Work item
Give the data again exactly as it is written.

++++++

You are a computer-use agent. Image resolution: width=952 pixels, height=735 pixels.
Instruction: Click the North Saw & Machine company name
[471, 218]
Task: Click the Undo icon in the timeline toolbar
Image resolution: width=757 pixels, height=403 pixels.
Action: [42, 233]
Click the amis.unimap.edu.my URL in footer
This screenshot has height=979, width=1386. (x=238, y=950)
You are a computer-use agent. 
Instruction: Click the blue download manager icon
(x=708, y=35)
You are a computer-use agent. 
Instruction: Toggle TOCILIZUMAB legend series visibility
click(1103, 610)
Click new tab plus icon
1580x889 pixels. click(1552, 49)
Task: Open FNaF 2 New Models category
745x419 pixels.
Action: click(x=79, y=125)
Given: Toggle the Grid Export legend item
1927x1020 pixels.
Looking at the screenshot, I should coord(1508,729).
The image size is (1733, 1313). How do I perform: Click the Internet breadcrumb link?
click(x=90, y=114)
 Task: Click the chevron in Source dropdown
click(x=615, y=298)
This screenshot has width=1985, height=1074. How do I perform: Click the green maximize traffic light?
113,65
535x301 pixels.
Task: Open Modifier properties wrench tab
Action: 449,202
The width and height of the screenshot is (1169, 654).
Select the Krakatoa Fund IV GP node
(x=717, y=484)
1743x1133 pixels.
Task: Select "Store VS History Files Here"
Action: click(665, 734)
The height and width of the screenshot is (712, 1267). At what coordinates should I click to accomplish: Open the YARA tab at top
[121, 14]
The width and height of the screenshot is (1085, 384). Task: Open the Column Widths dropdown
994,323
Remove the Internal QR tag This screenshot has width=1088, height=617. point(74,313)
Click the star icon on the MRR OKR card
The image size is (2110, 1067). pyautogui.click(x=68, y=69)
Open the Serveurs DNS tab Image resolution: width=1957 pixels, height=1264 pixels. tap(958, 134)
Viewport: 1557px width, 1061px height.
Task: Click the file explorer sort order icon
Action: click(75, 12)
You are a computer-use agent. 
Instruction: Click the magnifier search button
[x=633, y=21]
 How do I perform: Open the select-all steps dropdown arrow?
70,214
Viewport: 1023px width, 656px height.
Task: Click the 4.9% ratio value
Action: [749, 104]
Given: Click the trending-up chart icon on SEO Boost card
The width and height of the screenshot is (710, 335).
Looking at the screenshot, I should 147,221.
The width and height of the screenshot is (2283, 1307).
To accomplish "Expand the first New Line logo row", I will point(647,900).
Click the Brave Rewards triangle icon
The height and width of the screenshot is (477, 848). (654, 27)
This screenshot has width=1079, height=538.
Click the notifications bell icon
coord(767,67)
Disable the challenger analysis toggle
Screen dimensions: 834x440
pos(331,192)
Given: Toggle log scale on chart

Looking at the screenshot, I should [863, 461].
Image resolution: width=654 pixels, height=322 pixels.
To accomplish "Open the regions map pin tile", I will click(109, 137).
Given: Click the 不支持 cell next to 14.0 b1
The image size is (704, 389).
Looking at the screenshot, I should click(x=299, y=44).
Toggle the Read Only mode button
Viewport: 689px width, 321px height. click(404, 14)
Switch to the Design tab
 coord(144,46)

++++++

Response area
You are a computer-use agent. Image resolution: width=952 pixels, height=735 pixels.
Instruction: Click the North Saw & Machine company name
[471, 218]
Task: Click the Undo icon in the timeline toolbar
Image resolution: width=757 pixels, height=403 pixels.
Action: [42, 233]
Click the amis.unimap.edu.my URL in footer
This screenshot has height=979, width=1386. (x=238, y=950)
You are a computer-use agent. 
Instruction: Click the blue download manager icon
(x=708, y=35)
You are a computer-use agent. 
Instruction: Toggle TOCILIZUMAB legend series visibility
click(1103, 610)
Click new tab plus icon
1580x889 pixels. click(1552, 49)
Task: Open FNaF 2 New Models category
745x419 pixels.
Action: click(x=79, y=125)
Given: Toggle the Grid Export legend item
1927x1020 pixels.
Looking at the screenshot, I should coord(1508,729).
The image size is (1733, 1313). How do I perform: Click the Internet breadcrumb link?
click(x=90, y=114)
 Task: Click the chevron in Source dropdown
click(x=615, y=298)
This screenshot has width=1985, height=1074. How do I perform: Click the green maximize traffic light?
113,65
535x301 pixels.
Task: Open Modifier properties wrench tab
Action: 449,202
The width and height of the screenshot is (1169, 654).
Select the Krakatoa Fund IV GP node
(x=717, y=484)
1743x1133 pixels.
Task: Select "Store VS History Files Here"
Action: click(665, 734)
The height and width of the screenshot is (712, 1267). At what coordinates should I click to accomplish: Open the YARA tab at top
[121, 14]
The width and height of the screenshot is (1085, 384). Task: Open the Column Widths dropdown
994,323
Remove the Internal QR tag This screenshot has width=1088, height=617. point(74,313)
Click the star icon on the MRR OKR card
The image size is (2110, 1067). pyautogui.click(x=68, y=69)
Open the Serveurs DNS tab Image resolution: width=1957 pixels, height=1264 pixels. tap(958, 134)
Viewport: 1557px width, 1061px height.
Task: Click the file explorer sort order icon
Action: click(75, 12)
You are a computer-use agent. 
Instruction: Click the magnifier search button
[x=633, y=21]
 How do I perform: Open the select-all steps dropdown arrow?
70,214
Viewport: 1023px width, 656px height.
Task: Click the 4.9% ratio value
Action: [749, 104]
Given: Click the trending-up chart icon on SEO Boost card
The width and height of the screenshot is (710, 335).
Looking at the screenshot, I should 147,221.
The width and height of the screenshot is (2283, 1307).
To accomplish "Expand the first New Line logo row", I will point(647,900).
Click the Brave Rewards triangle icon
The height and width of the screenshot is (477, 848). (654, 27)
This screenshot has width=1079, height=538.
Click the notifications bell icon
coord(767,67)
Disable the challenger analysis toggle
Screen dimensions: 834x440
pos(331,192)
Given: Toggle log scale on chart

Looking at the screenshot, I should [863, 461].
Image resolution: width=654 pixels, height=322 pixels.
To accomplish "Open the regions map pin tile", I will click(109, 137).
Given: Click the 不支持 cell next to 14.0 b1
The image size is (704, 389).
Looking at the screenshot, I should click(x=299, y=44).
Toggle the Read Only mode button
Viewport: 689px width, 321px height. click(404, 14)
Switch to the Design tab
 coord(144,46)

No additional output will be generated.